Tasks
1 - In the post about the Jordan decomposition, can you turn the paragraph beginning "The paper defines a "relative basis"" into a short list that keeps its main facts?
2 - Could you carry on the post about the Jordan decomposition from the point where it stops?

Document extract
=-=-=
$\DeclareMathOperator{\Ker}{Ker}\DeclareMathOperator{\id}{Id}\DeclareMathOperator{\N}{\mathcal{N}}$ I make reference to this paper, which I have noticed, as I've been taking notes from it, struggles with cohesive and structured proofs - I always have to read between the lines, and jump back and forth to piece their argument together. Nevertheless, it has served me well in understanding the existence of the Jordan decomposition, except for this one, last final step. Everything I discuss is on the final two pages. A few definitions first:
The paper defines a "relative basis" of a vector space $V$ w.r.t $U$ as a collection of linearly independent vectors $e_1,e_2,e_3,\cdots$ such that: $\forall v\in V,\exists u\in U:v=c_1e_1+c_2e_2+c_3e_3+\cdots+u$. Vectors $e_1,e_2,e_3,\cdots$ are "relatively linearly independent" to a vector space $U$ if the only linear combination of them that exists in $U$ is the trivial one: $c_1e_1+c_2e_2+c_3e_3+\cdots\in U\iff c_1,c_2,c_3,\cdots=0$.
The goal of the proof is to show:
- For any linear operator $A:V\to V$, $V$ finite dimensional, and for $\lambda_i,1\le i\le k$ the distinct eigenvalues of $A$ in $V$, there exist naturals $n_i$ such that: $V=\oplus_{i=1}^k\Ker(A-\lambda_i\id)^{n_i}$.
- Denote $\Ker(A-\lambda_i\id)^{n_i}$ as $V_i$. Then each $V_i$ has a basis $e_1^{(i)},e_2^{(i)},e_3^{(i)},\cdots,e_{n_i}^{(i)}:(A-\lambda_i\id)e_1^{(i)}=0$ and $(A-\lambda_i\id)e_j^{(i)}=e_{j-1}^{(i)}$
Note: in each kernel, $n_i$ is the number such that $\Ker(A-\lambda_i\id)^{n_i}=\Ker(A-\lambda_i\id)^{n_i+r},\forall r\ge1$.
They have proven $1)$ satisfactorily. I recognise the basis of $2)$ as the Jordan Chain, and I recognise that proving its existence indeed proves the Jordan Form's existence. However, in their proof that the Jordan basis (as the paper calls it) exists, I have to read between the lines of a lot of alphabet soup, with an unmotivated line of argument.
=-=-=
Information shown
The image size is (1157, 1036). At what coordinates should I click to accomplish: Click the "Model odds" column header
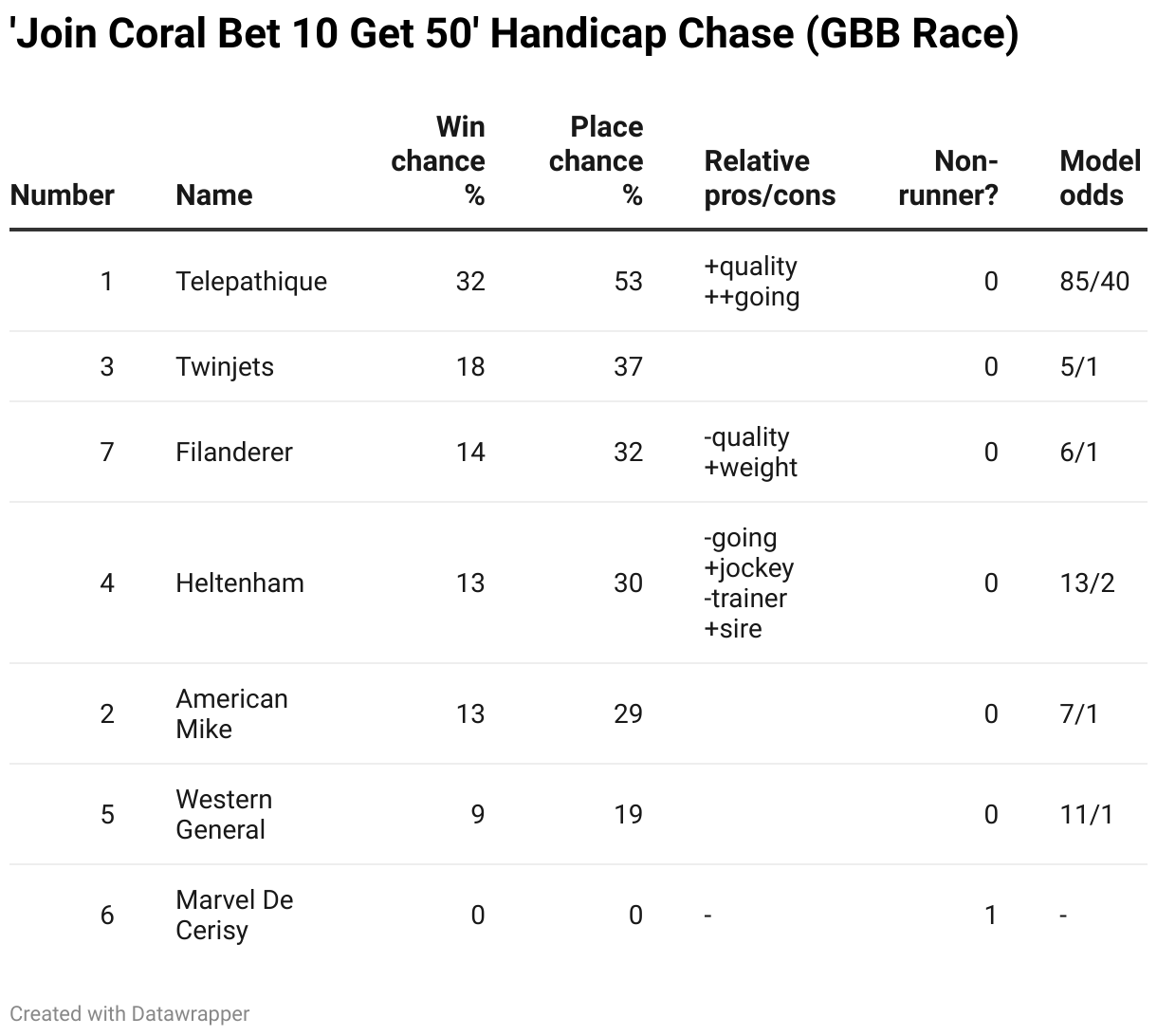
=-=-=
In response
1 -
- Relative basis of $V$ with respect to $U$: linearly independent vectors $e_1,e_2,e_3,\cdots$ such that every $v\in V$ can be written as $c_1e_1+c_2e_2+c_3e_3+\cdots+u$ for some $u\in U$.
- Relatively linearly independent to $U$: vectors $e_1,e_2,e_3,\cdots$ whose only linear combination lying in $U$ is the trivial one, so $c_1e_1+c_2e_2+c_3e_3+\cdots\in U\iff c_1,c_2,c_3,\cdots=0$.

2 -
They first want to show that any nilpotent operator $B:V\to V$ has a Jordan basis in its $V_i$. They start by declaring that there exists: $e_1,e_2,e_3,\cdots,e_s$ which are a relative basis of $V=\Ker(B^k)$ w.r.t $\Ker(B^{k-1})$. For convenience, I will let $\N_i$ denote $\Ker(B^i)$ as the paper does. They then show that $e_1,e_2,e_3,\cdots,e_s,B(e_1),B(e_2),B(e_3),\cdots,B(e_s)$ are a relative basis of $V_i$ relative to $\N_{k-2}$. And in fact they extend this all the way down until they have a huge basis for $V_i$ that ends up being relative to a zero space only - i.e. a standard basis for $V_i$. The problem for me is, there are far more than $\dim V_i=k$ vectors in this basis, so it is not in fact a basis. They airily say (I paraphrase):
Renumber these vectors to form a Jordan basis. Let $v_1=B^{k-1}(e_1),\,v_2=B^{k-2}(e_1),\cdots,v_k=e_1$. This is a Jordan basis for $V_i$.
It is not clear to me at all what they expect the reader to do with the numerous other vectors in their basis; one could make Jordan bases out of $e_2,e_3,\cdots,$ and their $f_1,f_2,\cdots,g_1,g_2,\cdots$ basis vectors are simply standing pretty taking space on the page but not seeming to have any purpose whatsoever - their Jordan basis based on $e_1$ has not been shown to be unique, or indeed even a basis for $V_i$. I am quite confused by their argument; I recall when finding the Jordan Form of a matrix that only one Jordan chain is necessary (per eigenvalue), not their soup of vectors... I cannot even tell if by their use of "$V$" later in the article they mean the entire space such that $A:V\to V$ or the subspace $V_i=\Ker(A-\lambda_i\id)^{n_i}$.
Many thanks to anyone who can decipher their argument and explain how the Jordan chain based on $e_1$ is a basis for $V_i$ on its own, and how to casually ignore the other many vectors in their basis on Page $5$, Lemma $6$.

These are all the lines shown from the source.